- [What to do]: Place every line of the rows below into a JSON list of strings, one string per line, omitting blank lines.

- [Supplied records]:
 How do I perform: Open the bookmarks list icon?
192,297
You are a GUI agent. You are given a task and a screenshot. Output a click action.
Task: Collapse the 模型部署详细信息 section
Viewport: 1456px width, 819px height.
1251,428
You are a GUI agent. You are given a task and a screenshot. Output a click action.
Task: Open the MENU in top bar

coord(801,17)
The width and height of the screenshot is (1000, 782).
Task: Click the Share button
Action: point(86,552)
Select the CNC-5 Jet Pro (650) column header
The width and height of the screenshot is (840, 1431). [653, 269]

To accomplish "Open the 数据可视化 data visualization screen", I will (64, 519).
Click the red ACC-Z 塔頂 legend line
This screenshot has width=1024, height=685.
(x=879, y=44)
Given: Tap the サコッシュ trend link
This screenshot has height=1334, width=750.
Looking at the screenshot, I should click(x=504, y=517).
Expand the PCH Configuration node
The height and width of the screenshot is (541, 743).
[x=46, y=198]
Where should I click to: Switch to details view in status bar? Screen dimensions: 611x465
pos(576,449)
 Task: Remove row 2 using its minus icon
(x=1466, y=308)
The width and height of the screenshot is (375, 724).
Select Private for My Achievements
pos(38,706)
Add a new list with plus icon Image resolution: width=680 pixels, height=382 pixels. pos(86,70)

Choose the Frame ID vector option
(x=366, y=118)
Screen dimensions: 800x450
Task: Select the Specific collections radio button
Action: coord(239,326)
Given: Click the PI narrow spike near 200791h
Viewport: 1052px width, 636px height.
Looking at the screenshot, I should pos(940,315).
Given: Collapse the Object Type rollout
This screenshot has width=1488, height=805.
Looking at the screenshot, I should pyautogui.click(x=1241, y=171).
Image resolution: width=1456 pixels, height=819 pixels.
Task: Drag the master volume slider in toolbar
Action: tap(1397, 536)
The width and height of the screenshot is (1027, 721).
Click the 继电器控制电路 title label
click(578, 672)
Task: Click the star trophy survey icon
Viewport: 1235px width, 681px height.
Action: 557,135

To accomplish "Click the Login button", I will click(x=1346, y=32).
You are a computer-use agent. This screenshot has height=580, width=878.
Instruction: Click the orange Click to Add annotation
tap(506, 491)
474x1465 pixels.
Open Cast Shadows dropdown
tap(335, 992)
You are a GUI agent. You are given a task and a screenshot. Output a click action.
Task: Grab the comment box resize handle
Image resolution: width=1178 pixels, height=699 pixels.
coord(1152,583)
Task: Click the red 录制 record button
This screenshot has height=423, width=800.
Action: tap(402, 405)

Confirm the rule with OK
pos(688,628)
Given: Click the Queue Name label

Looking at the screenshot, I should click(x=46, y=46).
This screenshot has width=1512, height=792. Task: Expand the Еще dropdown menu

- [The answer]:
[
  " How do I perform: Open the bookmarks list icon?",
  "192,297",
  "You are a GUI agent. You are given a task and a screenshot. Output a click action.",
  "Task: Collapse the 模型部署详细信息 section",
  "Viewport: 1456px width, 819px height.",
  "1251,428",
  "You are a GUI agent. You are given a task and a screenshot. Output a click action.",
  "Task: Open the MENU in top bar",
  "coord(801,17)",
  "The width and height of the screenshot is (1000, 782).",
  "Task: Click the Share button",
  "Action: point(86,552)",
  "Select the CNC-5 Jet Pro (650) column header",
  "The width and height of the screenshot is (840, 1431). [653, 269]",
  "To accomplish \"Open the 数据可视化 data visualization screen\", I will (64, 519).",
  "Click the red ACC-Z 塔頂 legend line",
  "This screenshot has width=1024, height=685.",
  "(x=879, y=44)",
  "Given: Tap the サコッシュ trend link",
  "This screenshot has height=1334, width=750.",
  "Looking at the screenshot, I should click(x=504, y=517).",
  "Expand the PCH Configuration node",
  "The height and width of the screenshot is (541, 743).",
  "[x=46, y=198]",
  "Where should I click to: Switch to details view in status bar? Screen dimensions: 611x465",
  "pos(576,449)",
  " Task: Remove row 2 using its minus icon",
  "(x=1466, y=308)",
  "The width and height of the screenshot is (375, 724).",
  "Select Private for My Achievements",
  "pos(38,706)",
  "Add a new list with plus icon Image resolution: width=680 pixels, height=382 pixels. pos(86,70)",
  "Choose the Frame ID vector option",
  "(x=366, y=118)",
  "Screen dimensions: 800x450",
  "Task: Select the Specific collections radio button",
  "Action: coord(239,326)",
  "Given: Click the PI narrow spike near 200791h",
  "Viewport: 1052px width, 636px height.",
  "Looking at the screenshot, I should pos(940,315).",
  "Given: Collapse the Object Type rollout",
  "This screenshot has width=1488, height=805.",
  "Looking at the screenshot, I should pyautogui.click(x=1241, y=171).",
  "Image resolution: width=1456 pixels, height=819 pixels.",
  "Task: Drag the master volume slider in toolbar",
  "Action: tap(1397, 536)",
  "The width and height of the screenshot is (1027, 721).",
  "Click the 继电器控制电路 title label",
  "click(578, 672)",
  "Task: Click the star trophy survey icon",
  "Viewport: 1235px width, 681px height.",
  "Action: 557,135",
  "To accomplish \"Click the Login button\", I will click(x=1346, y=32).",
  "You are a computer-use agent. This screenshot has height=580, width=878.",
  "Instruction: Click the orange Click to Add annotation",
  "tap(506, 491)",
  "474x1465 pixels.",
  "Open Cast Shadows dropdown",
  "tap(335, 992)",
  "You are a GUI agent. You are given a task and a screenshot. Output a click action.",
  "Task: Grab the comment box resize handle",
  "Image resolution: width=1178 pixels, height=699 pixels.",
  "coord(1152,583)",
  "Task: Click the red 录制 record button",
  "This screenshot has height=423, width=800.",
  "Action: tap(402, 405)",
  "Confirm the rule with OK",
  "pos(688,628)",
  "Given: Click the Queue Name label",
  "Looking at the screenshot, I should click(x=46, y=46).",
  "This screenshot has width=1512, height=792. Task: Expand the Еще dropdown menu"
]